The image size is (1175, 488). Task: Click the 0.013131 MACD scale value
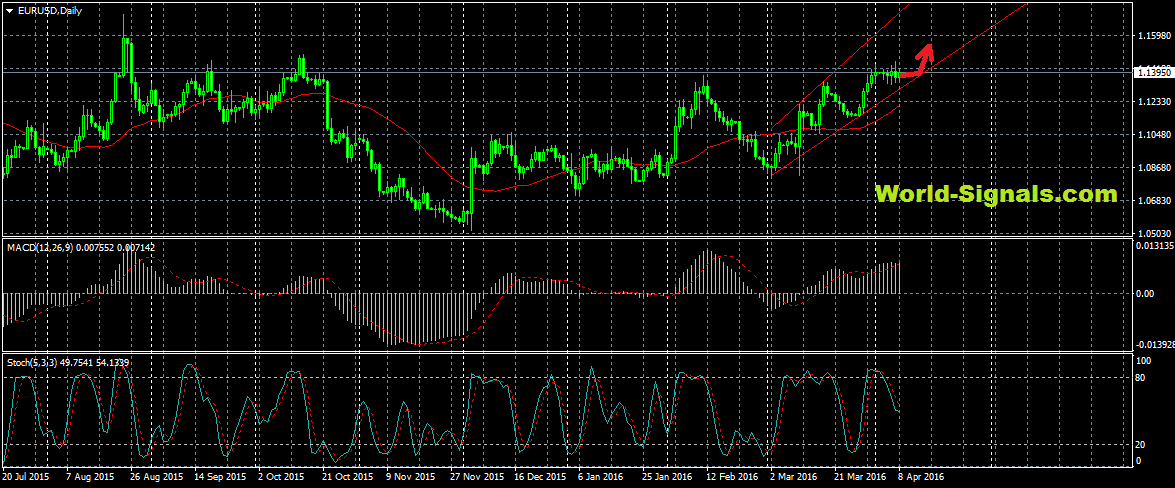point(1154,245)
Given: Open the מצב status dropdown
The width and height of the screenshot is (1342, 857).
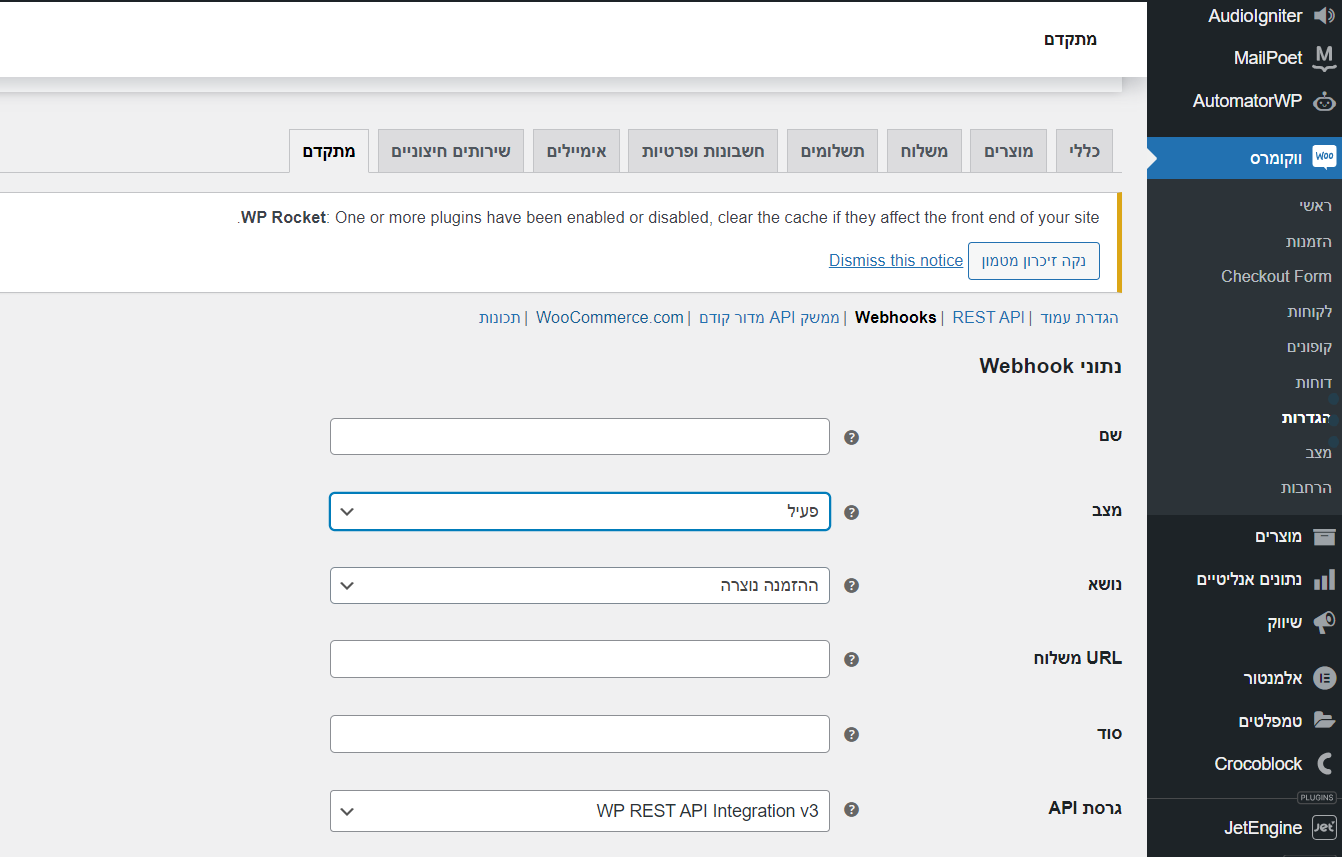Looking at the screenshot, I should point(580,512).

# # # # #

• **Exercise prompt**: An acceptable answer consists of the lines above from the one holding "The width and" to the end of the data, repeated exactly and containing no pictures.

• **Exercise solution**:
The width and height of the screenshot is (1342, 857).
Looking at the screenshot, I should point(580,512).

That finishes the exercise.